The Federal Commission for the Protection against Health Risks (COFEPRIS) is responsible for ensuring the health and safety of Mexico’s citizens. COFEPRIS has gone through significant transformation and modernization, eliminating in the past few years a backlog of around 8,000 market authorizations. The actions implemented included a risk-based re-organization of procedures, implementation of specialized lanes, on-line registration preview, adoption of authorized third parties and vaccines’ risk-based lot release. As a result of those actions, COFEPRIS has become a reference of Good Regulatory Practices in Mexico and the Latin America region.

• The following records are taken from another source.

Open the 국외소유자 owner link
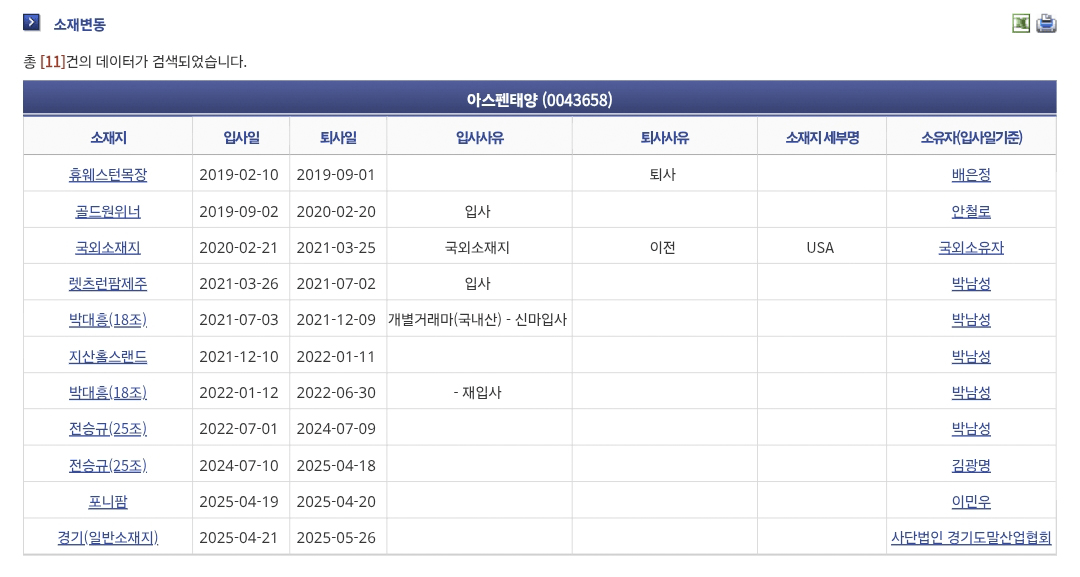Viewport: 1080px width, 577px height. (971, 248)
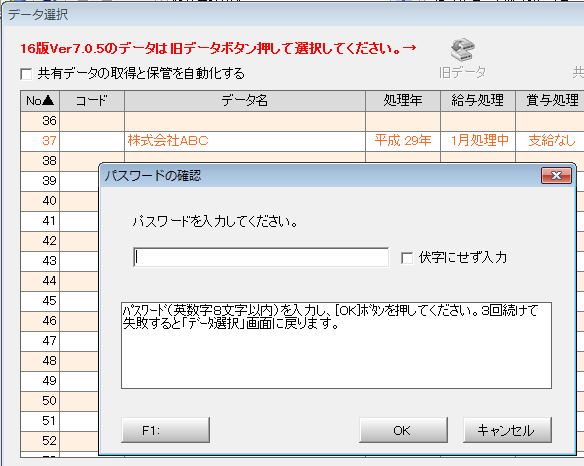Click the キャンセル button
Viewport: 584px width, 466px height.
click(x=507, y=430)
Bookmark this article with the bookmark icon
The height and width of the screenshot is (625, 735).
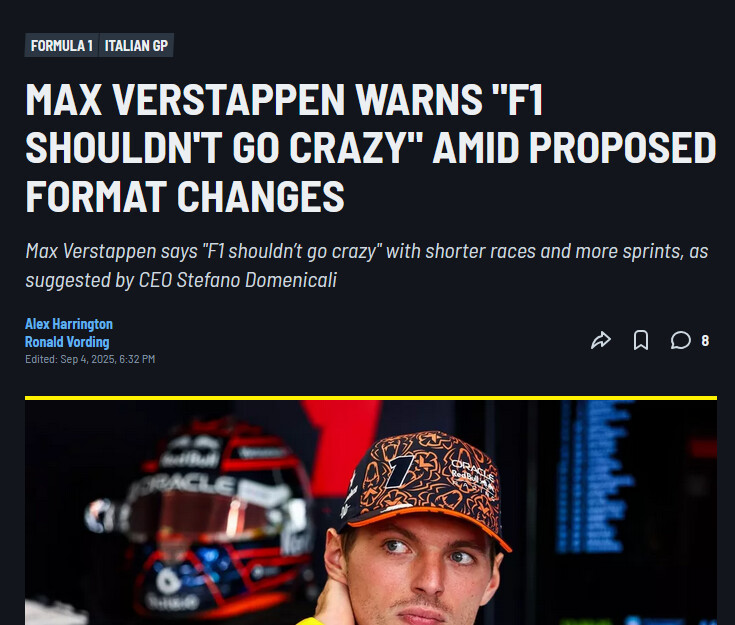(641, 340)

The Federal Commission for the Protection against Health Risks (COFEPRIS) is responsible for ensuring the health and safety of Mexico’s citizens through regulation and surveillance of food, healthcare products and services. COFEPRIS regulates nearly 10 percent of the Mexican Gross Domestic Product; therefore, its policies and procedures have the potential to affect not only the public health of our citizens, but also a sizeable segment of our national economy.
Mexican pharmaceutical policy is based on four pillars: a regulatory agency that guarantees the safety, quality and efficacy of medicines; a reliable and predictable market authorization procedure; the removal of barriers to market entry for safe, efficacious and high quality products; and the harmonization with best international regulatory practices. These pillars are aligned with the government´s health priority of increasing population access to quality health products and services.
Since its beginning in March 2011, COFEPRIS has gone through a significant transformation and modernization, eliminating the past few years’ backlog of around 8,000 market authorizations, issuing pending regulatory updates and implementing a comprehensive administrative simplification program, international harmonization and reinforced sanitary surveillance.
The actions implemented included a risk-based reorganization of procedures, implementation of specialized lanes, on-line registration preview, authorization of third parties, and vaccines risk-based lot release.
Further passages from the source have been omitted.